Entries for finding text and elements:
******
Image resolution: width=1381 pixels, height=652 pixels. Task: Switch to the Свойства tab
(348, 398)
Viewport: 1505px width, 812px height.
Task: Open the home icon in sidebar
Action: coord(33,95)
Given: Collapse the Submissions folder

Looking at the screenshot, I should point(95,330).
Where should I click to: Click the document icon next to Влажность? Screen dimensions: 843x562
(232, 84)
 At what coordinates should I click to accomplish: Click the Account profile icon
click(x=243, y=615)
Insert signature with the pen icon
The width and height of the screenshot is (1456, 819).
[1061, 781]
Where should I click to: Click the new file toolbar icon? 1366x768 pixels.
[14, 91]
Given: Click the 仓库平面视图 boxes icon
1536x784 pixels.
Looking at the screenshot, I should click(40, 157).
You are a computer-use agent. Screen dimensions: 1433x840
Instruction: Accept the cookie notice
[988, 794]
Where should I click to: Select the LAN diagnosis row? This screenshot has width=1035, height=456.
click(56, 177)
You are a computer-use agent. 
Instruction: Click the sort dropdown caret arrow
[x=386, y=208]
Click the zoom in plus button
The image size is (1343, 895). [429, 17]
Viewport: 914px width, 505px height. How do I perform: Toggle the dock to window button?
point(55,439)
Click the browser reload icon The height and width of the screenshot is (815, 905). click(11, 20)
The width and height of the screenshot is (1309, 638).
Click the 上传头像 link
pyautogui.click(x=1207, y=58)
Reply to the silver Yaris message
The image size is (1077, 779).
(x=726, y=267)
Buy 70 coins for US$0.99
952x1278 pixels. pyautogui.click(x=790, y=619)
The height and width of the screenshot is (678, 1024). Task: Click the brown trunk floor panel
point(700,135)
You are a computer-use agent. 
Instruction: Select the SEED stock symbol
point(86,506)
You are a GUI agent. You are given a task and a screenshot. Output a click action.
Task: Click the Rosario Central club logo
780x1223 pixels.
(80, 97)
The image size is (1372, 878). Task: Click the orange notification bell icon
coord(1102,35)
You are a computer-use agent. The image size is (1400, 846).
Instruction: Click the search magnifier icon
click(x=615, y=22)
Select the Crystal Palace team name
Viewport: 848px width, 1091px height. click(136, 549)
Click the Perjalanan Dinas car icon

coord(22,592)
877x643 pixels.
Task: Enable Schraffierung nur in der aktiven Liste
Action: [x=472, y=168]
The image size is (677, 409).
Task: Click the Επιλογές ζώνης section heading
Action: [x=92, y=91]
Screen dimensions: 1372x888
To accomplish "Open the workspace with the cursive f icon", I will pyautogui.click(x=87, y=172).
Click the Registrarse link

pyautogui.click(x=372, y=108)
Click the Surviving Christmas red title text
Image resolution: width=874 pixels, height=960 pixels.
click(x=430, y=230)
******
What to produce:
Turn every line of the rows above into a numbered list, skipping any blank lines.

Answer to the problem:
1. Image resolution: width=1381 pixels, height=652 pixels. Task: Switch to the Свойства tab
2. (348, 398)
3. Viewport: 1505px width, 812px height.
4. Task: Open the home icon in sidebar
5. Action: coord(33,95)
6. Given: Collapse the Submissions folder
7. Looking at the screenshot, I should point(95,330).
8. Where should I click to: Click the document icon next to Влажность? Screen dimensions: 843x562
9. (232, 84)
10.  At what coordinates should I click to accomplish: Click the Account profile icon
11. click(x=243, y=615)
12. Insert signature with the pen icon
13. The width and height of the screenshot is (1456, 819).
14. [1061, 781]
15. Where should I click to: Click the new file toolbar icon? 1366x768 pixels.
16. [14, 91]
17. Given: Click the 仓库平面视图 boxes icon
18. 1536x784 pixels.
19. Looking at the screenshot, I should click(40, 157).
20. You are a computer-use agent. Screen dimensions: 1433x840
21. Instruction: Accept the cookie notice
22. [988, 794]
23. Where should I click to: Select the LAN diagnosis row? This screenshot has width=1035, height=456.
24. click(56, 177)
25. You are a computer-use agent. 
26. Instruction: Click the sort dropdown caret arrow
27. [x=386, y=208]
28. Click the zoom in plus button
29. The image size is (1343, 895). [429, 17]
30. Viewport: 914px width, 505px height. How do I perform: Toggle the dock to window button?
31. point(55,439)
32. Click the browser reload icon The height and width of the screenshot is (815, 905). click(11, 20)
33. The width and height of the screenshot is (1309, 638).
34. Click the 上传头像 link
35. pyautogui.click(x=1207, y=58)
36. Reply to the silver Yaris message
37. The image size is (1077, 779).
38. (x=726, y=267)
39. Buy 70 coins for US$0.99
40. 952x1278 pixels. pyautogui.click(x=790, y=619)
41. The height and width of the screenshot is (678, 1024). Task: Click the brown trunk floor panel
42. point(700,135)
43. You are a computer-use agent. 
44. Instruction: Select the SEED stock symbol
45. point(86,506)
46. You are a GUI agent. You are given a task and a screenshot. Output a click action.
47. Task: Click the Rosario Central club logo
48. 780x1223 pixels.
49. (80, 97)
50. The image size is (1372, 878). Task: Click the orange notification bell icon
51. coord(1102,35)
52. You are a computer-use agent. The image size is (1400, 846).
53. Instruction: Click the search magnifier icon
54. click(x=615, y=22)
55. Select the Crystal Palace team name
56. Viewport: 848px width, 1091px height. click(136, 549)
57. Click the Perjalanan Dinas car icon
58. coord(22,592)
59. 877x643 pixels.
60. Task: Enable Schraffierung nur in der aktiven Liste
61. Action: [x=472, y=168]
62. The image size is (677, 409).
63. Task: Click the Επιλογές ζώνης section heading
64. Action: [x=92, y=91]
65. Screen dimensions: 1372x888
66. To accomplish "Open the workspace with the cursive f icon", I will pyautogui.click(x=87, y=172).
67. Click the Registrarse link
68. pyautogui.click(x=372, y=108)
69. Click the Surviving Christmas red title text
70. Image resolution: width=874 pixels, height=960 pixels.
71. click(x=430, y=230)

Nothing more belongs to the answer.